Kohli would debate with umpires, confront South African broadcasters as they tried to paint Indians in the same vein as Australians, give fiery speeches in press conferences, and even declare that 'friendship is over'.
Statistically, Kohli is the best Test captain India had – he led India to victory in 40 (58.52 per cent) Test matches – more than 27 Test victories of M. S. Dhoni. Incredibly, 40 per cent (16) out of these 40 victories came in away Tests.
Globally only Graeme Smith and Ricky Ponting had more victories under their belt, while only Steve Waugh and Ricky Ponting outperformed him in percentage terms.
He led this march from the front with nearly 5,864 runs (63.5 per cent of his career runs) – at an astounding average of 54.80, with 4,208 runs of these coming between the four-year phase of 2016 and 2019 – an era in which his lowest batting average was 55.08 (in 2018).
Covid-19 and the related slump in productivity also seemed to affect him. He is not built like Jeff Thomson – who would bowl his fastest delivery amidst a ban and a few beers down. Instead, Kohli is like a machine which begins slow, grinds hard and shines like a diamond at the end of the process. He is not a gifted athlete like AB de Villiers, but Kohli is a quick and adaptive learner.
He gave everything to cricket in his first decade. His sore bones, worn by relentless effort, were just waiting for a pause—and Covid provided that unwelcome break.
In the 39 Tests he played post-2019, Kohli averaged under 32. Even James Anderson managed to notch a few wins against the once-unstoppable boy from West Delhi.
Probably setting the record straight could work as motivation for him as the Indian team gets ready for a five-Test match series against England. But Anderson is long gone and so is a challenger for Kohli. It reminds one of a crying Rafael Nadal on Federer’s retirement. For Nadal, it was more of a feeling of void when it comes to personal challenge.
Kohli has been lacking on this front. He has conquered all, destroyed many careers and touched new heights. There is no difference left in him and the hardness of milestones he has conquered.

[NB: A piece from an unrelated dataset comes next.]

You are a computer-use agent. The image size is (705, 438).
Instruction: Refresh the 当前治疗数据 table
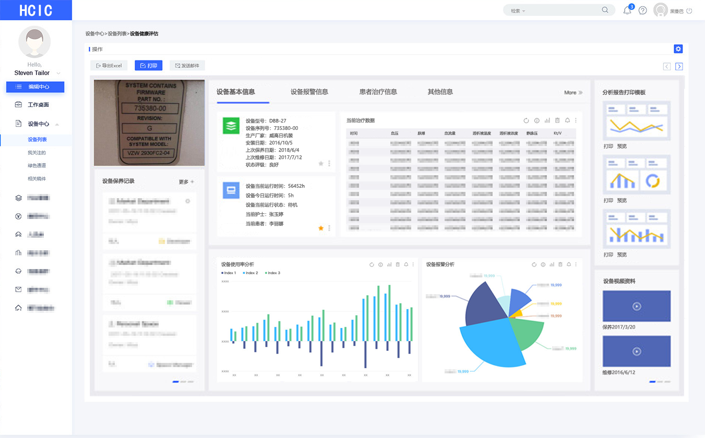click(x=527, y=120)
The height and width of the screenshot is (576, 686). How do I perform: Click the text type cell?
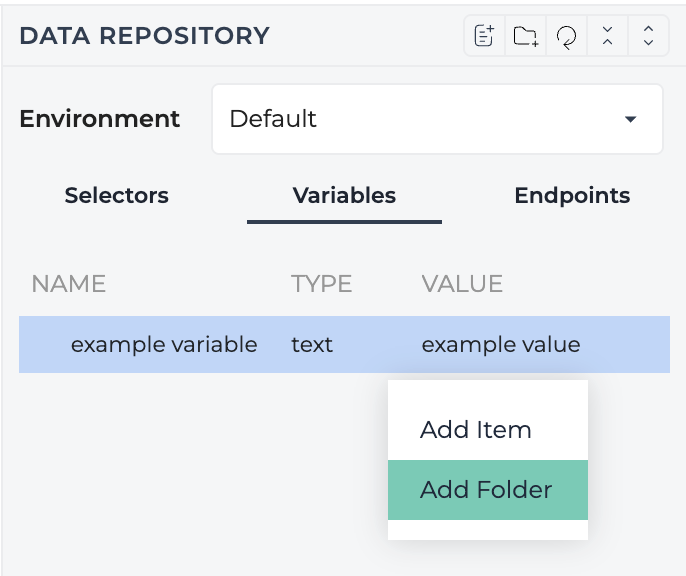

His retirement though was less flashy – a quiet Instagram post saying “it’s not easy – but it feels right. I’ve given it everything I had, and it’s given me back so much more than I could’ve hoped for.”
It came at a time when India and Pakistan are embroiled in fiery exchanges. Lieutenant General Rajiv Ghai, Director General of Military Operations, did recognise this moment amidst his briefing to the nation.
A well-deserved respect from one battleman to another talisman.
To Virat Kohli, no one waits for your swansong at ODIs, because no one wants that.